> **GIVEN INSTRUCTION**
Format the records, starting with the first line and going on through the line with "pos(41,275)", as a Markdown table with a Row column that numbers each line and a Text column that holds the line. Leave out blank lines.
>>>>>
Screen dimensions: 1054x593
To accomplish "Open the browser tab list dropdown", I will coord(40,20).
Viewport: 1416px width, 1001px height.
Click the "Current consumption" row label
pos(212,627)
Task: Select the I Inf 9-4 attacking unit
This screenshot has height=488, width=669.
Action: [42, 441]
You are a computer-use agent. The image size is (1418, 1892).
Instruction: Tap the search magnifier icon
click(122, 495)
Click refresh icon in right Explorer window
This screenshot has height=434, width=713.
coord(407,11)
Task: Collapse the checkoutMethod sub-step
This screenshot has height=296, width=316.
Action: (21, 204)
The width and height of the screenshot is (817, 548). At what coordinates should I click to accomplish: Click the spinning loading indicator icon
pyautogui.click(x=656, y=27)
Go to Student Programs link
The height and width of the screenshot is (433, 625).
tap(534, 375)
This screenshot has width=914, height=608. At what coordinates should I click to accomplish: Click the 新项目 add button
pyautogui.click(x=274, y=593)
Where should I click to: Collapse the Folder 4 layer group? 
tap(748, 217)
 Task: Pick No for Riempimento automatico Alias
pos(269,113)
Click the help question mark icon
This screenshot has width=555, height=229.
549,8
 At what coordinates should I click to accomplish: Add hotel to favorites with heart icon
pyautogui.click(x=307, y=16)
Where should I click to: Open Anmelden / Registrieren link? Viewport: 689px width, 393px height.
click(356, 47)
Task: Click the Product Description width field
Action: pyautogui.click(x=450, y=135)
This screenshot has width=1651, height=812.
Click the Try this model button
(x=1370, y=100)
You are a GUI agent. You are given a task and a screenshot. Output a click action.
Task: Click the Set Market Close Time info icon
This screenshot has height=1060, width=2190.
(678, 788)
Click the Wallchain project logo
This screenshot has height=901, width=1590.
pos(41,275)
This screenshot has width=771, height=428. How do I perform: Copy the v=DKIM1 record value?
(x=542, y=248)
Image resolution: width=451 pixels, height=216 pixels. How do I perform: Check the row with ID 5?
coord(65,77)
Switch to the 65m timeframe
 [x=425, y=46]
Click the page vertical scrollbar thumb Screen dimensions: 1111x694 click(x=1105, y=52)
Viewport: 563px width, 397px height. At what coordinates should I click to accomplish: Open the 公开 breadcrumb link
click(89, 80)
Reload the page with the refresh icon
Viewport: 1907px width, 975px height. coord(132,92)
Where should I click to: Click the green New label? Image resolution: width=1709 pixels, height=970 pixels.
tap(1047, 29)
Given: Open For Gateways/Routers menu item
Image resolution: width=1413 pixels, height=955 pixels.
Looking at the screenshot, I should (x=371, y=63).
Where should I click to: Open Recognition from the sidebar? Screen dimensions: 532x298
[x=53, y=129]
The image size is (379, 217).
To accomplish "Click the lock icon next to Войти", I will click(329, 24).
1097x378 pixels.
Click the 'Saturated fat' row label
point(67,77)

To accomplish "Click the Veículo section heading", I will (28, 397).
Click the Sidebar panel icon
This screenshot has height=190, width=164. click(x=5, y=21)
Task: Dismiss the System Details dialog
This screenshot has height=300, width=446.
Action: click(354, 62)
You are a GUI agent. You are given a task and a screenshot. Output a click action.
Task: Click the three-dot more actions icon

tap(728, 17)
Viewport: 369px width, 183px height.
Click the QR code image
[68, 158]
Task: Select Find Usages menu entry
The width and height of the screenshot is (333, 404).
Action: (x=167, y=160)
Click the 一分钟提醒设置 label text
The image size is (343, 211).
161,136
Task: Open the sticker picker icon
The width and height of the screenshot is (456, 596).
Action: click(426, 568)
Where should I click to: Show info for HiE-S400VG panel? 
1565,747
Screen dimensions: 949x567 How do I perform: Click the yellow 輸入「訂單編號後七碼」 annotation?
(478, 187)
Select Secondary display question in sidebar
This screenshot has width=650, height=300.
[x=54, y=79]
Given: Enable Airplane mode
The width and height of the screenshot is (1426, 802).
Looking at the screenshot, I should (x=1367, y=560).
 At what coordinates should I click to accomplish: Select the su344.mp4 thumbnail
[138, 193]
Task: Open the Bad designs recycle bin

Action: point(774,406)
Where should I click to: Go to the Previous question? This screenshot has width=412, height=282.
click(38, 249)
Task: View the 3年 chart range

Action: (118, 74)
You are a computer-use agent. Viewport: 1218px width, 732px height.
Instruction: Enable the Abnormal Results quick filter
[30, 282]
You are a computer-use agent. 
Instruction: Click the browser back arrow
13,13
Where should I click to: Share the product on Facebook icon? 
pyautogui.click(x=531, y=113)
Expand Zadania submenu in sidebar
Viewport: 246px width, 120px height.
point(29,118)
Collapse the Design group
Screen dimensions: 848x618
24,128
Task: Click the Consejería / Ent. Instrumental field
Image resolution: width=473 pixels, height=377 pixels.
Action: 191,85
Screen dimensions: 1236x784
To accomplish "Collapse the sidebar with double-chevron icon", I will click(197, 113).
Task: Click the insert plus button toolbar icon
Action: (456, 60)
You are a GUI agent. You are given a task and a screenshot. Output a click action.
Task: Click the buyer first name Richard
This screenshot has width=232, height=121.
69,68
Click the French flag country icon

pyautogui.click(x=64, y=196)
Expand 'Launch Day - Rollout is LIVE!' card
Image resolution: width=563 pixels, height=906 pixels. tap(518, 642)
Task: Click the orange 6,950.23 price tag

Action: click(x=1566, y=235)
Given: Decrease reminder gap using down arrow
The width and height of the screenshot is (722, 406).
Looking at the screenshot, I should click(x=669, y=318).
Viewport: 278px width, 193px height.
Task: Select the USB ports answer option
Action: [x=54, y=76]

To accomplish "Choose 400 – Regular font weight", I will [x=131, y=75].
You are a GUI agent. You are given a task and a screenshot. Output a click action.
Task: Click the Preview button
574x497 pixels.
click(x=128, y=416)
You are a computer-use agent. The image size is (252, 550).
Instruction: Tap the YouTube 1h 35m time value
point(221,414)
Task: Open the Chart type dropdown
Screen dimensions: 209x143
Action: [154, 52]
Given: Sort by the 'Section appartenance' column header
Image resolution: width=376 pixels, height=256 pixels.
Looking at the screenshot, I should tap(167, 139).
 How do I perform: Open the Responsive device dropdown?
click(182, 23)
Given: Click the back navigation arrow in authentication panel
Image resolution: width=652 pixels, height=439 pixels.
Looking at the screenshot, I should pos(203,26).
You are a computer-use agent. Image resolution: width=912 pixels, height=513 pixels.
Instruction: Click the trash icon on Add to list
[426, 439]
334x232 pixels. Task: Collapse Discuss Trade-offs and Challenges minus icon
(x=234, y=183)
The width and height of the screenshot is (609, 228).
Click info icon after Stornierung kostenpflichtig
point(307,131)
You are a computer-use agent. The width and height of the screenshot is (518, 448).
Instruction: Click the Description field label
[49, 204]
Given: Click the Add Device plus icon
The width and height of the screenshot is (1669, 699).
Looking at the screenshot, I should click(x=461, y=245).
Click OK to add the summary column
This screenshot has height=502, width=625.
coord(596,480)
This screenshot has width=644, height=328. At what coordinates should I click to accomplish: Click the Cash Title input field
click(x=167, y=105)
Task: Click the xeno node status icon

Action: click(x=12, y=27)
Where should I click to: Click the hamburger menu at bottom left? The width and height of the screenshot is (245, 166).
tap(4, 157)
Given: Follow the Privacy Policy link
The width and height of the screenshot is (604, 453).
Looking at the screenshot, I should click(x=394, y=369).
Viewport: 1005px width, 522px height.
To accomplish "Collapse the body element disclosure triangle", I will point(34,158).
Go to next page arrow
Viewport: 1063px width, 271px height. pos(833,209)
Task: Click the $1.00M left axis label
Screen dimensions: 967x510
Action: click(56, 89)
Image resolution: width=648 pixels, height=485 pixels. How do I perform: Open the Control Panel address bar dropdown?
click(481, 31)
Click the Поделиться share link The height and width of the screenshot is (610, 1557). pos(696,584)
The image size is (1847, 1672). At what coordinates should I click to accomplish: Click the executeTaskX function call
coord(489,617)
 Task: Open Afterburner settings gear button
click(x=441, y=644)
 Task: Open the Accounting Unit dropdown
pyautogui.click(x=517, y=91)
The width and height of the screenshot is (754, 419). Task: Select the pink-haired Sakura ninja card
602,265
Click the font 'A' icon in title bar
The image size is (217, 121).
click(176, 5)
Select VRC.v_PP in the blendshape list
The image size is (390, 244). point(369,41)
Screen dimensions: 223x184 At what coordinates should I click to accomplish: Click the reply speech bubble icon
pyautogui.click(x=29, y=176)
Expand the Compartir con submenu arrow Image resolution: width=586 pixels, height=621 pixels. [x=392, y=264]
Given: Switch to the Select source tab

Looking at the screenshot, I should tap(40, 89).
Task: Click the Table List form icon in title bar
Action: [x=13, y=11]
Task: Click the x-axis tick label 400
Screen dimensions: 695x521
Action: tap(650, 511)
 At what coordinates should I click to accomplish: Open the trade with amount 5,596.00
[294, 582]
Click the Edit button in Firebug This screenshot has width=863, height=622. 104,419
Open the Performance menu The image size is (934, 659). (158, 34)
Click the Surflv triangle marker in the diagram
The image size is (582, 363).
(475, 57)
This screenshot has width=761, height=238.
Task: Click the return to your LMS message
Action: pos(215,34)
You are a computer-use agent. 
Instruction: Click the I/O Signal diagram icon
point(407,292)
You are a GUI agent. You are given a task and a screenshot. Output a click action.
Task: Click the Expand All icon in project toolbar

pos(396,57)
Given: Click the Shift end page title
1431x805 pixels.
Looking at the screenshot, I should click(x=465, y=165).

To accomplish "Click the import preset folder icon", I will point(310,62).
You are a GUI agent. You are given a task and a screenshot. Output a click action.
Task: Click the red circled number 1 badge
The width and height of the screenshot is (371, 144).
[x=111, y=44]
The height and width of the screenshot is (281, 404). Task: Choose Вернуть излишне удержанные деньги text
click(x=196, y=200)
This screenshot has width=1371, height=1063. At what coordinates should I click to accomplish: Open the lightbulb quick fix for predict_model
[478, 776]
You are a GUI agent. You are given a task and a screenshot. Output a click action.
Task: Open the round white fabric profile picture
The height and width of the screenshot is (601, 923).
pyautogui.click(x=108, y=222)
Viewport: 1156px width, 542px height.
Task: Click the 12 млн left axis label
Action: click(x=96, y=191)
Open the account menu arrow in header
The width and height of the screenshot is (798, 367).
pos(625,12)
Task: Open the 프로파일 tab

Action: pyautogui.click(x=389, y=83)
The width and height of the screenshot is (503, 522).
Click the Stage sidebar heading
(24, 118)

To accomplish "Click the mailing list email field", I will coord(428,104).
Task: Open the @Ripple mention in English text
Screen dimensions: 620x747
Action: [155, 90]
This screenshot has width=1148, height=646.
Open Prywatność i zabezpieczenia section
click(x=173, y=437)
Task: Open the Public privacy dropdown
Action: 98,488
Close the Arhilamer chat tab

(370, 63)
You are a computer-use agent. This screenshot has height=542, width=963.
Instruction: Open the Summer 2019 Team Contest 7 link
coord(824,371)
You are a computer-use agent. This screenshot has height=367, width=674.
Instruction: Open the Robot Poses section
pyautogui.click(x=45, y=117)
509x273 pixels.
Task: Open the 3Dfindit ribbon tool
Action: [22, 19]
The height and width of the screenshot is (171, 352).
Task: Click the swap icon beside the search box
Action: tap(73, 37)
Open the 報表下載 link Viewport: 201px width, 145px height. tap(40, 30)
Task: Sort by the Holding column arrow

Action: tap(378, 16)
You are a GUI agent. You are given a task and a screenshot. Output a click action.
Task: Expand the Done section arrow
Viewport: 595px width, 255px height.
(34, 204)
<<<<<
> **OUTPUT FOR THIS EXERCISE**
| Row | Text |
|---|---|
| 1 | Screen dimensions: 1054x593 |
| 2 | To accomplish "Open the browser tab list dropdown", I will coord(40,20). |
| 3 | Viewport: 1416px width, 1001px height. |
| 4 | Click the "Current consumption" row label |
| 5 | pos(212,627) |
| 6 | Task: Select the I Inf 9-4 attacking unit |
| 7 | This screenshot has height=488, width=669. |
| 8 | Action: [42, 441] |
| 9 | You are a computer-use agent. The image size is (1418, 1892). |
| 10 | Instruction: Tap the search magnifier icon |
| 11 | click(122, 495) |
| 12 | Click refresh icon in right Explorer window |
| 13 | This screenshot has height=434, width=713. |
| 14 | coord(407,11) |
| 15 | Task: Collapse the checkoutMethod sub-step |
| 16 | This screenshot has height=296, width=316. |
| 17 | Action: (21, 204) |
| 18 | The width and height of the screenshot is (817, 548). At what coordinates should I click to accomplish: Click the spinning loading indicator icon |
| 19 | pyautogui.click(x=656, y=27) |
| 20 | Go to Student Programs link |
| 21 | The height and width of the screenshot is (433, 625). |
| 22 | tap(534, 375) |
| 23 | This screenshot has width=914, height=608. At what coordinates should I click to accomplish: Click the 新项目 add button |
| 24 | pyautogui.click(x=274, y=593) |
| 25 | Where should I click to: Collapse the Folder 4 layer group?  |
| 26 | tap(748, 217) |
| 27 |  Task: Pick No for Riempimento automatico Alias |
| 28 | pos(269,113) |
| 29 | Click the help question mark icon |
| 30 | This screenshot has width=555, height=229. |
| 31 | 549,8 |
| 32 |  At what coordinates should I click to accomplish: Add hotel to favorites with heart icon |
| 33 | pyautogui.click(x=307, y=16) |
| 34 | Where should I click to: Open Anmelden / Registrieren link? Viewport: 689px width, 393px height. |
| 35 | click(356, 47) |
| 36 | Task: Click the Product Description width field |
| 37 | Action: pyautogui.click(x=450, y=135) |
| 38 | This screenshot has width=1651, height=812. |
| 39 | Click the Try this model button |
| 40 | (x=1370, y=100) |
| 41 | You are a GUI agent. You are given a task and a screenshot. Output a click action. |
| 42 | Task: Click the Set Market Close Time info icon |
| 43 | This screenshot has height=1060, width=2190. |
| 44 | (678, 788) |
| 45 | Click the Wallchain project logo |
| 46 | This screenshot has height=901, width=1590. |
| 47 | pos(41,275) |